South Africa signed its private cannabis law two years ago. It still has not taken effect. Selling cannabis remains a crime, and the law that protects private use has never formally commenced.
That gap has left a R28 billion (£1.28 billion) market running in plain sight, with roughly half of it illegal and no clear path for sellers to go legal.
The law that nobody can use yet
President Cyril Ramaphosa signed the Cannabis for Private Purposes Act into law on 28 May 2024, the day before national elections. It was published in the Government Gazette weeks later.
But the Act is officially listed as "Not commenced." The regulations that would bring it to life are still in draft form.
That means South Africa is still governed by its old 1992 Drugs and Drug Trafficking Act when it comes to cannabis. As one legal expert put it: "It's law, but it's not active law. So we are actually still under the Drugs and Drug Trafficking Act in relation to cannabis."
The 2018 Constitutional Court ruling that started all this protects private adult use and growing at home. That right stands. What does not exist is any legal way to buy or sell.
A R28 billion market with no front door
In a March 2026 parliamentary briefing, the government laid out the numbers. Ncumisa Mcata-Mhlauli, a chief director at the Department of Trade, Industry and Competition, said the state is targeting 10% annual growth from a R14 billion base[5], while the total market could reach R28 billion.
About half of that runs in the illicit economy. The formal industry, mostly medicinal cannabis, brings in around R5.5 billion a year, Business Report reported.[1]
Cannabis policy specialist Charl Botha estimates the retail economy alone at R9 to R10 billion a year. He says the core question is how to bring an existing multi-billion-rand market into the formal, taxable, and regulated economy.

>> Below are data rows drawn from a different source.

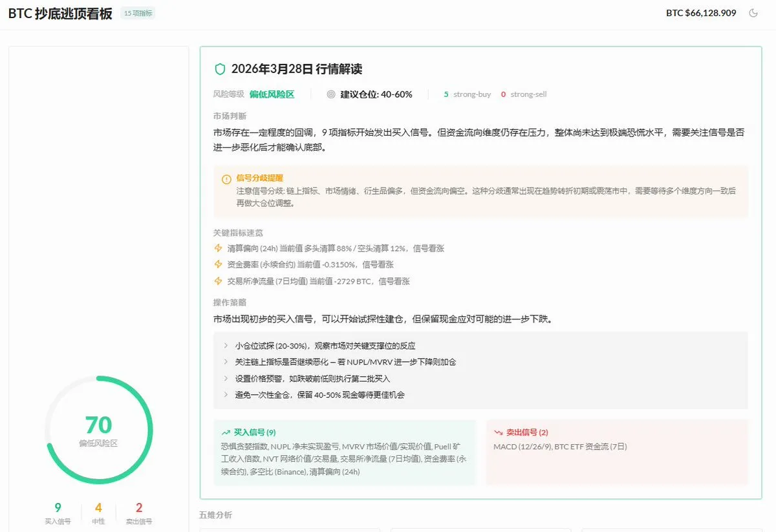Click the warning icon in 信号分歧提醒
The width and height of the screenshot is (776, 532).
(226, 179)
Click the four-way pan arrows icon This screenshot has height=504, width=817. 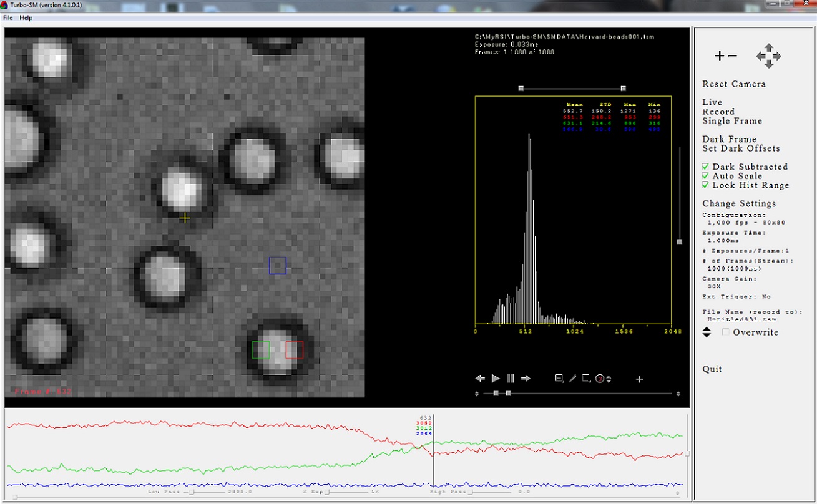point(768,56)
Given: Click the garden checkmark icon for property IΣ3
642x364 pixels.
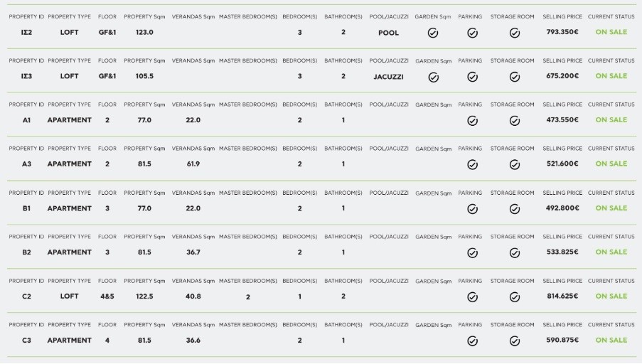Looking at the screenshot, I should (433, 77).

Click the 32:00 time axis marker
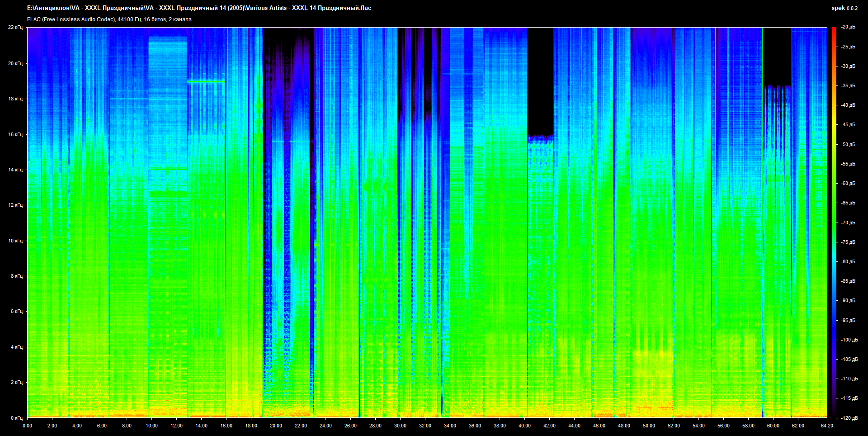425,426
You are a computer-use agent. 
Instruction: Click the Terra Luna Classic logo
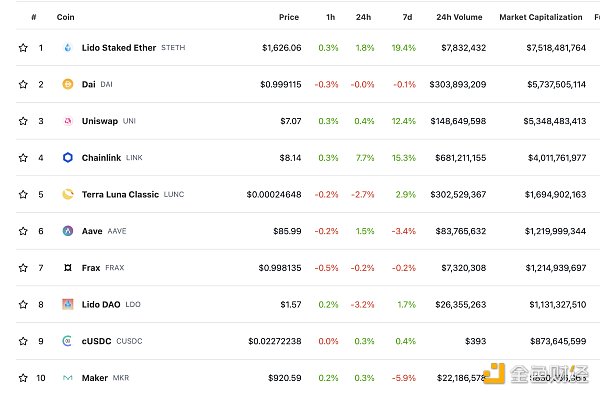(68, 194)
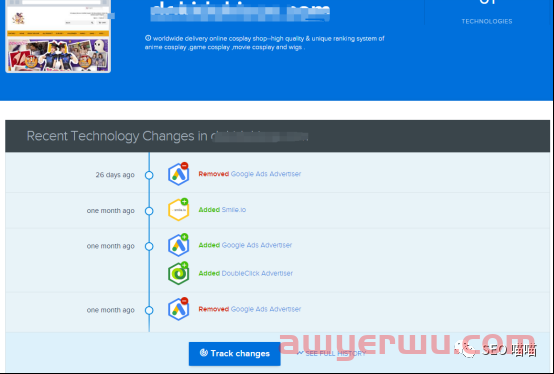The image size is (554, 374).
Task: Click the timeline marker for 26 days ago
Action: 149,175
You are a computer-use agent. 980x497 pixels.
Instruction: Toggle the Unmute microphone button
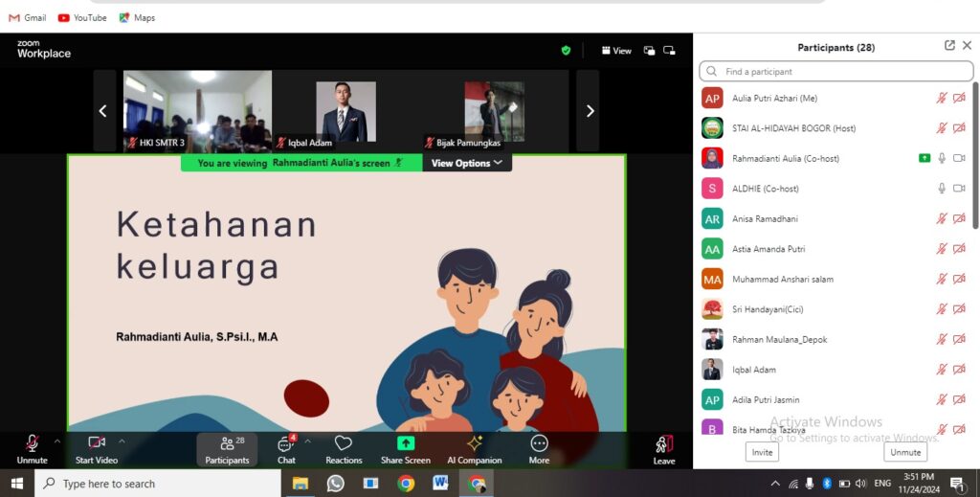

His answer is blunt. "These producers are not refusing to join the regulated space, there is simply no accessible door for them to walk through," Botha said.
By his count, around 8,500 retail stores and 2,500 cannabis clubs serve consumers daily. No government source confirms those exact figures.
What the draft rules would actually allow
On 2 February 2026, the Department of Justice published its first draft regulations under the Act.[3] Public comment closed on 5 March 2026.

Photo: Raimund Franken/imageBROKER/Newscom
The Corinthian columns of the Houses of Parliament stand against a blue sky in Cape Town, Western Cape, South Africa.
The proposed limits, none of them final, are:
- 750g of cannabis per adult per day to possess in a private or public place
- 750g per adult per day to transport, kept concealed
- 5 cannabis plants per adult at any time
Even after the Department reviews comments, the limits must still go to Parliament for approval before they take effect. No firm date has been announced.
Hemp got a real win

Photo: Jim West/imageBROKER/Newscom
Rows of cannabis plants grow in protective netting at Grasshopper Farms, a large outdoor cannabis grower in Paw Paw, Michigan.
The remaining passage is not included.